Presidio Nears Public Debut via SPAC with $15B Acquisition Plan

📊 Key Data
  • $15B Acquisition Pipeline: Presidio aims to acquire assets worth $15 billion to fuel its growth strategy.
  • 13.5% Dividend Yield: The company plans to initiate a $1.35 per share annual dividend post-merger, implying a 13.5% yield at a $10.00 share price.
  • 78% Production Hedged: Presidio has hedged 78% of its estimated production through 2027 to mitigate commodity price volatility.
🎯 Expert Consensus

Experts would likely conclude that Presidio's SPAC merger and acquisition strategy represent a calculated move to capitalize on the consolidation trend in the mature oil and gas sector, offering investors a high-yield, low-risk model backed by strong operational expertise.

2 months ago
Presidio Nears Public Debut via SPAC with $15B Acquisition Plan

Presidio Eyes Public Debut with $15B War Chest via SPAC Merger

FORT WORTH, TX – January 30, 2026 – Presidio Investment Holdings, a specialist in optimizing mature oil and gas assets, is one step closer to becoming a publicly traded company after its merger partner, EQV Ventures Acquisition Corp. (NYSE: FTW), announced that the U.S. Securities and Exchange Commission (SEC) has declared their registration statement effective.

The announcement clears a critical regulatory hurdle for the previously announced business combination. It sets the stage for an extraordinary general meeting on February 27, 2026, where shareholders of the special purpose acquisition company, or SPAC, will vote on the deal. If approved, the combined entity will trade on the New York Stock Exchange under the ticker symbol "FTW," providing Presidio with a public platform and significant capital to execute its ambitious growth strategy.

A Calculated Play in a Volatile Market

The EQV-Presidio deal emerges amid a complex backdrop for both SPACs and the energy sector. The SPAC market, after a period of dormancy, has shown signs of life in 2025, with more structured deals favoring institutional sponsors and fundamentally sound target companies. However, the path to a successful merger remains fraught with challenges, most notably high shareholder redemption rates, which averaged around 95% in late 2024. This trend forces dealmakers to secure robust alternative financing to ensure transactions can close with sufficient capital.

Simultaneously, the U.S. oil and gas industry is in the midst of a historic consolidation wave. M&A activity surged in 2024, creating a landscape of fewer, larger, and better-capitalized players. This merger positions Presidio to become a key consolidator in its own niche: the vast inventory of mature, producing wells often overlooked by larger operators focused on new drilling.

"Congratulations to all our stakeholders on this important milestone as we approach completion of our Business Combination," said Will Ulrich, Co-Founder and Co-CEO of Presidio, in a statement. Jerry Silvey, Founder and CEO of EQV, added, "We are excited to reach this critical step in bringing Presidio to the public markets."

The Dividend Promise: Cashing in on Mature Wells

At the heart of Presidio's strategy is a business model that eschews the high-risk, high-capital world of exploration and drilling. Instead, the Fort Worth-based operator focuses exclusively on acquiring and optimizing existing, low-decline producing assets to generate predictable and sustainable cash flow. The company claims "zero reliance on future drilling" and minimal capital reinvestment, projecting that only 3% of its cash flow will be needed for capital expenditures.

This capital-light model is designed to appeal directly to income-seeking investors. Presidio has announced plans to initiate a $1.35 per share annual dividend post-merger, which implies an attractive 13.5% yield at a $10.00 share price. The company's ability to support this dividend is underpinned by a portfolio of over 2,000 wells in Texas, Oklahoma, and Kansas with a reported base decline rate of just 8%—significantly lower than the 24% average for its peers.

RECORDS —
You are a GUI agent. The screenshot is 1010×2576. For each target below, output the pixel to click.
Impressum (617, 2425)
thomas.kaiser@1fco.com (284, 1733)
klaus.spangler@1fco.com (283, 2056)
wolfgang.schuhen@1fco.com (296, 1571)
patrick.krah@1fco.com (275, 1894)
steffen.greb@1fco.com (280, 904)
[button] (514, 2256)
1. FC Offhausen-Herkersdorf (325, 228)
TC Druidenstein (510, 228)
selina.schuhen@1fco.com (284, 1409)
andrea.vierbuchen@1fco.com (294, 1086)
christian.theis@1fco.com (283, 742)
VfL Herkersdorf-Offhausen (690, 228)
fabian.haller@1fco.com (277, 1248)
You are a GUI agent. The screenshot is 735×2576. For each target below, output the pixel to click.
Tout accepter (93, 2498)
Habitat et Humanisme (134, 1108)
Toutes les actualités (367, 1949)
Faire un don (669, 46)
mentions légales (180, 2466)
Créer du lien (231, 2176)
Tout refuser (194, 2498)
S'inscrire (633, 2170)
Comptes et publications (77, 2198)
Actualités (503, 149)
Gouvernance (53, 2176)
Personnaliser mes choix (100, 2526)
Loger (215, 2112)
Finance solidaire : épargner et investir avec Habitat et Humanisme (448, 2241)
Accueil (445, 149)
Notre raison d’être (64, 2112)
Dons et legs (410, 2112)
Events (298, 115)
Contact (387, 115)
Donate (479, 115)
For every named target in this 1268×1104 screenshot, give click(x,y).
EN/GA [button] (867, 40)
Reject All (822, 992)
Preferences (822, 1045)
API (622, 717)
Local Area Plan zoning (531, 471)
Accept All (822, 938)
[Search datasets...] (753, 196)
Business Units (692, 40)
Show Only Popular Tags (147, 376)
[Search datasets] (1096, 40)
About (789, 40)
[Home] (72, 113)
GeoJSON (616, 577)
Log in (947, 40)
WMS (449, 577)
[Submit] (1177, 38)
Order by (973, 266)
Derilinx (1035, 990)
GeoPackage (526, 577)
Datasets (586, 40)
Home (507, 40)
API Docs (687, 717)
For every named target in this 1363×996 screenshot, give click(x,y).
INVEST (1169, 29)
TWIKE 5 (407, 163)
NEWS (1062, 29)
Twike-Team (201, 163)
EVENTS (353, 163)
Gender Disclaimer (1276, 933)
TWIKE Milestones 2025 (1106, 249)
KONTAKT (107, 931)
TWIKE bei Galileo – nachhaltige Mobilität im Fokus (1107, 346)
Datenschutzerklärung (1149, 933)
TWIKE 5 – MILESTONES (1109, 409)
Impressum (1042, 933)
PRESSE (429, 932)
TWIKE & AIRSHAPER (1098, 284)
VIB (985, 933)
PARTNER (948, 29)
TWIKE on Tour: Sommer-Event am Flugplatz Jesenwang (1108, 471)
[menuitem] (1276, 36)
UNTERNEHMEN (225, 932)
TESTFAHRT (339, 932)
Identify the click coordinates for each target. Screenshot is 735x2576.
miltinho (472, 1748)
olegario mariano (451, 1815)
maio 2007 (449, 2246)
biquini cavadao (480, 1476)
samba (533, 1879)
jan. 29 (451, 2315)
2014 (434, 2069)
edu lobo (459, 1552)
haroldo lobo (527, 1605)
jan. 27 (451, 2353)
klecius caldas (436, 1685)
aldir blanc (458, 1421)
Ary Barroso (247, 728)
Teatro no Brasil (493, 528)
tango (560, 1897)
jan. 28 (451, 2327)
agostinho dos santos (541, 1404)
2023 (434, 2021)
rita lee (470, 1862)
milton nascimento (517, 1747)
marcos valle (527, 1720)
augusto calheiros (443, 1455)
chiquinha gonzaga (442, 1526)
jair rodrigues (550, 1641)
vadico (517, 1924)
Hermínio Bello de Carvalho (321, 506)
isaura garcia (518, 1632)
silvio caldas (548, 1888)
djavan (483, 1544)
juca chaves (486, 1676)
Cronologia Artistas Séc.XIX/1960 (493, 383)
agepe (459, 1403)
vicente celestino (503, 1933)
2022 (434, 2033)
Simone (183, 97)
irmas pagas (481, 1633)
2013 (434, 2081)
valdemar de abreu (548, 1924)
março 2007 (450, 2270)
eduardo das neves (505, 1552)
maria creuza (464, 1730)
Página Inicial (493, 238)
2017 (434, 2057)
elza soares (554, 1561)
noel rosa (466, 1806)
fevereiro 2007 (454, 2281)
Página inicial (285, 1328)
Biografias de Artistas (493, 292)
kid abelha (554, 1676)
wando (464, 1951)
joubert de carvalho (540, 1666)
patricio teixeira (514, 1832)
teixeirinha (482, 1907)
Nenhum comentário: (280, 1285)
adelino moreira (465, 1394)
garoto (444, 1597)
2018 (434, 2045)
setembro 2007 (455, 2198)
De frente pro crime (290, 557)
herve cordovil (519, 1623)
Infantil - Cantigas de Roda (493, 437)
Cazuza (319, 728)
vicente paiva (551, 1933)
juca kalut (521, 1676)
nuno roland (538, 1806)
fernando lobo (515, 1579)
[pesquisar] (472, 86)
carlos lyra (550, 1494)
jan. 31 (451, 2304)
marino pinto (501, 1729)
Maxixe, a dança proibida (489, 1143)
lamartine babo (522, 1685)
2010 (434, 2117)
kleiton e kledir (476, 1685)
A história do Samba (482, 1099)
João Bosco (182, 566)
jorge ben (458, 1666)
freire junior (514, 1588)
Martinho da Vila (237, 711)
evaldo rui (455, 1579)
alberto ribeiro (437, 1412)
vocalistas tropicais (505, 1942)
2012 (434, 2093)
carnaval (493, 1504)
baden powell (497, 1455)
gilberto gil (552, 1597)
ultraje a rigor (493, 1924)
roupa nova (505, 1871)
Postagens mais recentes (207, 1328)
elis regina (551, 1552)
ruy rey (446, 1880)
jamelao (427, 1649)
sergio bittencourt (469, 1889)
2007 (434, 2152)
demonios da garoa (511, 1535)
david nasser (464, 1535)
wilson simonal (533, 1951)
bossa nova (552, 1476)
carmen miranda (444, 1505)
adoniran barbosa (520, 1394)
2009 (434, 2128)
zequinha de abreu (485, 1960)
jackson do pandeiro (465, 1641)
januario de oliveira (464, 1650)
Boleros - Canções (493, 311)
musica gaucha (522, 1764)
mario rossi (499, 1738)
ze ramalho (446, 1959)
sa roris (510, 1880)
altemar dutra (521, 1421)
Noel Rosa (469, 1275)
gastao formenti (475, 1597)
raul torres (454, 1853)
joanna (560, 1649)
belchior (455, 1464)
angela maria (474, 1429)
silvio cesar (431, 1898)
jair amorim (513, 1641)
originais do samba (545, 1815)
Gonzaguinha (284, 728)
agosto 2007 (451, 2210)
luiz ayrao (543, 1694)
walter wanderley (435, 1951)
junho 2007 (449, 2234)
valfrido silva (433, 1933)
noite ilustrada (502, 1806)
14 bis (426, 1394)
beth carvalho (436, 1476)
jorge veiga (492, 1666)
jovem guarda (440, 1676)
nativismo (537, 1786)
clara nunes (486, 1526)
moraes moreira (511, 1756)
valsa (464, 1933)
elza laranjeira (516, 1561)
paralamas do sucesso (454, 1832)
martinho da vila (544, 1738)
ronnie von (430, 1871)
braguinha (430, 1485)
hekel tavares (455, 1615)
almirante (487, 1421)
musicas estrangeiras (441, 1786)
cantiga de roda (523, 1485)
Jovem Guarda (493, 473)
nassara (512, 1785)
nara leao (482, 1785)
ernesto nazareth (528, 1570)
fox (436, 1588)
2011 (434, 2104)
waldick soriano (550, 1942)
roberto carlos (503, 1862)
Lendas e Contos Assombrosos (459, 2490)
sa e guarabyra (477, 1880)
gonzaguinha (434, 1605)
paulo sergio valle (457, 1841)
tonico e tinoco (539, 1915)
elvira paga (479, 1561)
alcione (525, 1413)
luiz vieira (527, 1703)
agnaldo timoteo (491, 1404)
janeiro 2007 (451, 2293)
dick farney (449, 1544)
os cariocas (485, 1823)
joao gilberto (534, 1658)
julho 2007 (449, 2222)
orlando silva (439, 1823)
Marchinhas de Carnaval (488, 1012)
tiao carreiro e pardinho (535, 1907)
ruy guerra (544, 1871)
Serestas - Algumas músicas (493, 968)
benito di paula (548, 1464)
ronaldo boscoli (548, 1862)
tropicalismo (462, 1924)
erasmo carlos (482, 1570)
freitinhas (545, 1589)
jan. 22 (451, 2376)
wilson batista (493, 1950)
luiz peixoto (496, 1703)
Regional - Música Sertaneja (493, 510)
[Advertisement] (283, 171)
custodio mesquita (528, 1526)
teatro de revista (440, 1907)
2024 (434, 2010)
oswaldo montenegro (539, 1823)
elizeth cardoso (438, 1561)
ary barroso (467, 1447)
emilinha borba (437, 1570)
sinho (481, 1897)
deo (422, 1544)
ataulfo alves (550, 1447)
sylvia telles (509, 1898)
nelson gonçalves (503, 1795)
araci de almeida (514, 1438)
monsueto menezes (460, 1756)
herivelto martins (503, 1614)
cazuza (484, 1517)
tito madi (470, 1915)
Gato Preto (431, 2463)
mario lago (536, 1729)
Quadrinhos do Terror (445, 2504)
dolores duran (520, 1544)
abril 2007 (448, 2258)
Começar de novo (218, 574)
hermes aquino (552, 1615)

GIVEN REQUEST —
Translate this sentence from the Presidio article into Spanish: "The announcement clears a critical regulatory hurdle for the previously announced business combination." The lines have no connection to the Presidio article.

RESULT OF THIS EXERCISE —
El anuncio despeja un obstáculo regulatorio crítico para la combinación de negocios anunciada previamente.